Return the records exactly, from the first line through the "Download AST50K01+2460310+2461510.xeph file" line.

++++ Excerpted data ++++

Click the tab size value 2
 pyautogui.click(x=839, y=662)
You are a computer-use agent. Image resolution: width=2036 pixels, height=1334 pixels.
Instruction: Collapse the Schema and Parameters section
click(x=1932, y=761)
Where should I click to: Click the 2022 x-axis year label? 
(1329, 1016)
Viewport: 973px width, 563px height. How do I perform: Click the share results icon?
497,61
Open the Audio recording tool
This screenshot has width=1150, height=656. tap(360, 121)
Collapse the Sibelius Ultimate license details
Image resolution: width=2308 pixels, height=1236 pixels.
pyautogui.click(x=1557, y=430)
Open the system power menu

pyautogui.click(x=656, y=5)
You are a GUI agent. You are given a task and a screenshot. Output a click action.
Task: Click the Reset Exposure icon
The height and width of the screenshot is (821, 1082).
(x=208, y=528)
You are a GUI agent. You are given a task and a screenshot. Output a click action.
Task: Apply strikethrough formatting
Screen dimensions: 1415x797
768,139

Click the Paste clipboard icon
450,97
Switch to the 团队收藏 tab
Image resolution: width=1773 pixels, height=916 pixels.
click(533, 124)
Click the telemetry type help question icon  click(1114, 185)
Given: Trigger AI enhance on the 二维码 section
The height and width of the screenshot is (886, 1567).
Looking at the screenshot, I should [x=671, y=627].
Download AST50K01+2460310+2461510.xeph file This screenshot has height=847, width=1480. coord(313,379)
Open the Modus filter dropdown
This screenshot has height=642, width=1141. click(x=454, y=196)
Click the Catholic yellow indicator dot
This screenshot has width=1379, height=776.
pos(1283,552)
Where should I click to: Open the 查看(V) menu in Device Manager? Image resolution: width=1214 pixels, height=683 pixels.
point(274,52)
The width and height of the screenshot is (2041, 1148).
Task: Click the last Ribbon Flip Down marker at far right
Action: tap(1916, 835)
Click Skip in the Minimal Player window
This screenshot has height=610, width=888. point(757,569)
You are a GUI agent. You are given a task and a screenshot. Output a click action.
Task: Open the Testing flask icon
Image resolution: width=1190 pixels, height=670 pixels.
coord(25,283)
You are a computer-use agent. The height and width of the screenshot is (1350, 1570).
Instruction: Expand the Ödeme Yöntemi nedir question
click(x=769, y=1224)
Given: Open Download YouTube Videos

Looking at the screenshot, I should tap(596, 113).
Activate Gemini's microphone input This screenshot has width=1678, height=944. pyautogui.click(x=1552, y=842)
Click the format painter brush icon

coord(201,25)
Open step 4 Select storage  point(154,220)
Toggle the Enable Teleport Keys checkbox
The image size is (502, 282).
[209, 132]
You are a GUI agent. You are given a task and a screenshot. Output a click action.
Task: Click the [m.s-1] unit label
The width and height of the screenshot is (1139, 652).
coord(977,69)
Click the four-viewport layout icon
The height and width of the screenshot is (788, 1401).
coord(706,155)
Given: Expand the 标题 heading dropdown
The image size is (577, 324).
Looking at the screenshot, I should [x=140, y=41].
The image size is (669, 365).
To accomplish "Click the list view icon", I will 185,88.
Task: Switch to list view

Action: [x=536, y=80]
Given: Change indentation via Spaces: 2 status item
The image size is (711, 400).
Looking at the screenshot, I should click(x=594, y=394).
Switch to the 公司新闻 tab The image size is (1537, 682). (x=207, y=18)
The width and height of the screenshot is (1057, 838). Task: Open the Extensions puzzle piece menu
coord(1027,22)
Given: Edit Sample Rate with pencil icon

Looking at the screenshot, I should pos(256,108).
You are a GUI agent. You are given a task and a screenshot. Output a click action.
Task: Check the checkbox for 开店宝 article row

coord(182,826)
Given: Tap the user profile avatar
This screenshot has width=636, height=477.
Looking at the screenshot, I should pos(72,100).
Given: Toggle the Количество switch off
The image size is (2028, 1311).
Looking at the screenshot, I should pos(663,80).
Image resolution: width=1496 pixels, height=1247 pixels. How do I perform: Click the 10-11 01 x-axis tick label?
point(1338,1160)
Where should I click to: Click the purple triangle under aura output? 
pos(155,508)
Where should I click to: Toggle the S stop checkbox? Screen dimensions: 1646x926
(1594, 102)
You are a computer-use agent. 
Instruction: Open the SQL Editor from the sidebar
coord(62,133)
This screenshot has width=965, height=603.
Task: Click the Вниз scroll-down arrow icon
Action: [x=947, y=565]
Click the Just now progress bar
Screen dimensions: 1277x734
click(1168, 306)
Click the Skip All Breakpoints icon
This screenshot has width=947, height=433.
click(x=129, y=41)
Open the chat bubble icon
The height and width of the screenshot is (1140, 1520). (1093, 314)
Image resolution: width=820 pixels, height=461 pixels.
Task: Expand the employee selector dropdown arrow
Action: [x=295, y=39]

++++

_Result of this task_.
Click the tab size value 2
 pyautogui.click(x=839, y=662)
You are a computer-use agent. Image resolution: width=2036 pixels, height=1334 pixels.
Instruction: Collapse the Schema and Parameters section
click(x=1932, y=761)
Where should I click to: Click the 2022 x-axis year label? 
(1329, 1016)
Viewport: 973px width, 563px height. How do I perform: Click the share results icon?
497,61
Open the Audio recording tool
This screenshot has width=1150, height=656. tap(360, 121)
Collapse the Sibelius Ultimate license details
Image resolution: width=2308 pixels, height=1236 pixels.
pyautogui.click(x=1557, y=430)
Open the system power menu

pyautogui.click(x=656, y=5)
You are a GUI agent. You are given a task and a screenshot. Output a click action.
Task: Click the Reset Exposure icon
The height and width of the screenshot is (821, 1082).
(x=208, y=528)
You are a GUI agent. You are given a task and a screenshot. Output a click action.
Task: Apply strikethrough formatting
Screen dimensions: 1415x797
768,139

Click the Paste clipboard icon
450,97
Switch to the 团队收藏 tab
Image resolution: width=1773 pixels, height=916 pixels.
click(533, 124)
Click the telemetry type help question icon  click(1114, 185)
Given: Trigger AI enhance on the 二维码 section
The height and width of the screenshot is (886, 1567).
Looking at the screenshot, I should [x=671, y=627].
Download AST50K01+2460310+2461510.xeph file This screenshot has height=847, width=1480. coord(313,379)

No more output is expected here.